▸ WHAT YOU ARE ASKED TO DO
Looking at the listing, state how many of its lines contain the string "computer". Write only the number.

* * *

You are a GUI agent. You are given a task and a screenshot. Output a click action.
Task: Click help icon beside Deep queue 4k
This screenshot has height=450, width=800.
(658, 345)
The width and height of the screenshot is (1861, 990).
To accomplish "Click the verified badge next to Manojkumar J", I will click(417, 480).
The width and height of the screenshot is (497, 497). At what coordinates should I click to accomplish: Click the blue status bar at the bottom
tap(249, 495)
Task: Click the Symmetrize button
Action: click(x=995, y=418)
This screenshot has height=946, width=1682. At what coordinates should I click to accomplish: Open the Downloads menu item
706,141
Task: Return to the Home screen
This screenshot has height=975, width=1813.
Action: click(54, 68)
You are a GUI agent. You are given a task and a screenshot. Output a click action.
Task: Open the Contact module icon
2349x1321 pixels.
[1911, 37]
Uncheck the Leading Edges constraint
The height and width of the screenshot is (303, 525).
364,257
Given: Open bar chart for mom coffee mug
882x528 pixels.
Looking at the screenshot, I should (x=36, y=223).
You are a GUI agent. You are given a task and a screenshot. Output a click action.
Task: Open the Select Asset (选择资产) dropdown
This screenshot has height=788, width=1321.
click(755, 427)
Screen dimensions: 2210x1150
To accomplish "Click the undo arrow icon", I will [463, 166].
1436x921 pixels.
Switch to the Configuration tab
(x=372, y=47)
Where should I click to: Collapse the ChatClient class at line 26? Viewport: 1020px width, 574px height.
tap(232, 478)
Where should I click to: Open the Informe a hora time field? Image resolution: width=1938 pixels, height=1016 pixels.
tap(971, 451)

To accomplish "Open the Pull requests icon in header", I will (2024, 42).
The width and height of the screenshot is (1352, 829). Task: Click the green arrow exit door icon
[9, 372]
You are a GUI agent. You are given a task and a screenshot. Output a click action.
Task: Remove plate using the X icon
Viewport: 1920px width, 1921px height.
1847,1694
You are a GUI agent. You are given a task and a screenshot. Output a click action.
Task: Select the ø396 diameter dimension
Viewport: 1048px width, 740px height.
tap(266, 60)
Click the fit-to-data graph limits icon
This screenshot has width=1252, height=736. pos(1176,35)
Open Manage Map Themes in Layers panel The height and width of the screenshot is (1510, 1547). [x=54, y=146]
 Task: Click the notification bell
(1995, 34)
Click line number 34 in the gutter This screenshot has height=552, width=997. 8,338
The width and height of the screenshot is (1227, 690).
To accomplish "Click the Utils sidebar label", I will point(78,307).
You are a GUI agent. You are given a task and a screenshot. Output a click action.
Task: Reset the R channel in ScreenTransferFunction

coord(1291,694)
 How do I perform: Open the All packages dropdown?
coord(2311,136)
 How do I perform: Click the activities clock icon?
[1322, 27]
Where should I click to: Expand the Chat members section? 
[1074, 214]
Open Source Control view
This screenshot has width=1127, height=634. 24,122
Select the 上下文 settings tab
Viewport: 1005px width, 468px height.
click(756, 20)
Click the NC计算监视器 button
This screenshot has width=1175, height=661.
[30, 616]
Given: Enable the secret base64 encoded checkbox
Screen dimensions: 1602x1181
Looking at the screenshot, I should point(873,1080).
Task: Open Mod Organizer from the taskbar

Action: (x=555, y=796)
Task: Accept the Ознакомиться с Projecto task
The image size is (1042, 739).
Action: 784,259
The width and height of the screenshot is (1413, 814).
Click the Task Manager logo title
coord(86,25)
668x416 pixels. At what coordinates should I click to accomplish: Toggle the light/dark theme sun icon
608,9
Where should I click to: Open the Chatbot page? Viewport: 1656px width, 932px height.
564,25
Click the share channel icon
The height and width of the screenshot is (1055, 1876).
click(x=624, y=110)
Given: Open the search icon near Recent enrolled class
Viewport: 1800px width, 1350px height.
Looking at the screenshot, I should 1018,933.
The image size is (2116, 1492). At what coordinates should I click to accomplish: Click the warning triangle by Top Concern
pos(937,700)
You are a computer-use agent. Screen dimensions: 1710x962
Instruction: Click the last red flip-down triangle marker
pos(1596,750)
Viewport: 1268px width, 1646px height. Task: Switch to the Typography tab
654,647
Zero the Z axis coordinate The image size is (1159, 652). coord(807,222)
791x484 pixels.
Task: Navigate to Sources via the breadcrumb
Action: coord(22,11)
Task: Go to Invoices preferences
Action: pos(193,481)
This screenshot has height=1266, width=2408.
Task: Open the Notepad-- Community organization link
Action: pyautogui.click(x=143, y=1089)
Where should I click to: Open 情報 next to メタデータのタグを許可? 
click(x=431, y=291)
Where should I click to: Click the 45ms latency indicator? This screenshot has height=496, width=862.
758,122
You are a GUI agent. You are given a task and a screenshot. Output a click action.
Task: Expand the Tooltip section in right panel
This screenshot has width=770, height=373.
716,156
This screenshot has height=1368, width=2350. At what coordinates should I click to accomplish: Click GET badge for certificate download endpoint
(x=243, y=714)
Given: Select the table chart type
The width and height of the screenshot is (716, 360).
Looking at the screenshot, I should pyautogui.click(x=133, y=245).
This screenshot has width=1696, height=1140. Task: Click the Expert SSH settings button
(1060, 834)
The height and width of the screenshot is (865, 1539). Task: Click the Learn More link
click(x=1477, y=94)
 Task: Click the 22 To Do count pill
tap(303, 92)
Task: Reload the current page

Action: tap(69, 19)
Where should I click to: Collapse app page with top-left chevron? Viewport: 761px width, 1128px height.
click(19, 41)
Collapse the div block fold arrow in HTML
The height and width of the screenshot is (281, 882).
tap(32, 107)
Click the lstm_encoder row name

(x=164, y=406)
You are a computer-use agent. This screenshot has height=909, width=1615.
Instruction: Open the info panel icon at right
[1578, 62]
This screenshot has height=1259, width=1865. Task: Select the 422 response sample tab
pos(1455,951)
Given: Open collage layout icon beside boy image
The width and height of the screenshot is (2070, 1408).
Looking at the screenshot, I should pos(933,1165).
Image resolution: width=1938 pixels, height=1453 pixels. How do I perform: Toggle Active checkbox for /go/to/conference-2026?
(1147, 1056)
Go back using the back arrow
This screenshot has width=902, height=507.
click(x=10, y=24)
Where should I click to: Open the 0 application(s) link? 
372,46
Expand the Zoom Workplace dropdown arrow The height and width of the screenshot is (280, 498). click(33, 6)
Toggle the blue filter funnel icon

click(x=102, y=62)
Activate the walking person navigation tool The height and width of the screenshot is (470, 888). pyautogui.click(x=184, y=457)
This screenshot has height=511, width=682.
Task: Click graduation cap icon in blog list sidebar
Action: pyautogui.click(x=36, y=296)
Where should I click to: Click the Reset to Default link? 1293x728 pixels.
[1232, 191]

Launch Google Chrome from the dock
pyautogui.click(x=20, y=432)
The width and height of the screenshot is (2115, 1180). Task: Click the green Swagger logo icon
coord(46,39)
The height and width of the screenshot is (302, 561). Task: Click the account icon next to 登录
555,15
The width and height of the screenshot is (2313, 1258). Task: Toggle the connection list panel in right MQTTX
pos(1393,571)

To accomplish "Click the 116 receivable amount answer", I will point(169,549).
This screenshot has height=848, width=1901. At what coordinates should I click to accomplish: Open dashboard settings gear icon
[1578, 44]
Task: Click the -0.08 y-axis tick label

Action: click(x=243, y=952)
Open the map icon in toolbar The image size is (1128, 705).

* * *

▸ WRITTEN SOLUTION
2